_SELECTED TEXT_:
After a short break, we’re back! Andrew’s got his voice back and Gilbert has recovered from Startup Weekend! It’s still a busy time for events as we wind up 2011, so be sure to check out the events calendar.
This week we are drinking Orval, which is apparently the only beer that is masculine in french. Also in the realm of amazing, Spotify has arrived in Belgium along with Google Street View. Having already created a stir in the media regarding privacy, we couldn’t help but share a couple of stories about Google Street View, including one about the ladies of the night. Go ahead, we’ll wait…
Now that you’re back, time to get to the real story: Djengo. Anissia Tcherniaeff was nice enough to join us to tell us more about their carpooling service. We’ve seen a few of these before, but Anissia and her co-founder think they have found a better solution: work with event organizers and the HR departments of large businesses.
Events bring people. People bring cars. Cars block streets and driveways, cause congestion, pollute, are noisy, etc. As a result, event organizers are under increasing pressure to reduce the impact their events have on local neighborhoods. Enter Djengo. Through a partnership, Djengo and the event organizer can set up a carpooling group for the event. Djengo takes care of the matching and payment sharing, the event organizer helps promote the service, resulting (it is hoped) in a reduction in cars.

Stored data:
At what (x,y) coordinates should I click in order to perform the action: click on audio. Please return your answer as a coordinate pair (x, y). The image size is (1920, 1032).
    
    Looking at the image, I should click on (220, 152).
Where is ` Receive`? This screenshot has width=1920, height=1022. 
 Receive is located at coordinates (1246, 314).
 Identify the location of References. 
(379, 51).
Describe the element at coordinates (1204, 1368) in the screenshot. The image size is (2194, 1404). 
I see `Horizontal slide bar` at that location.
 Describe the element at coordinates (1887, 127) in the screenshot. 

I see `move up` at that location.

_ACTIVITIES_:
1 > Answer these questions about the podcast post on Djengo:
(a) What beer are the hosts drinking this week?
(b) Who joined to talk about the carpooling service?
(c) Which two groups does Djengo work with?
2 > List every problem that cars cause, according to the sentence in the Djengo post that begins "Cars block".
3 > Write the next part of the post about Djengo's carpooling service, starting after its final sentence.

_ANSWERS BY ITEM NUMBER_:
1 >
(a) Orval
(b) Anissia Tcherniaeff
(c) Event organizers and the HR departments of large businesses

2 >
- Block streets and driveways
- Cause congestion
- Pollute
- Are noisy

3 >
For a large company looking for ways to benefit employees, a carpooling partnership can offer some enticing opportunities. By reducing the number of vehicles coming to the office, there are less requirements for parking and less CO2 emissions. Employees could also be offered incentives to carpool as part of their benefits. These incentives would be offset by the reduction in the costs of leased cars.
Traditional approaches to car pooling has been ‘if we build it, they will come.’ Djengo’s realized that their ‘road’ (pun intended) to success must be different. Listen to our interview and see what you think.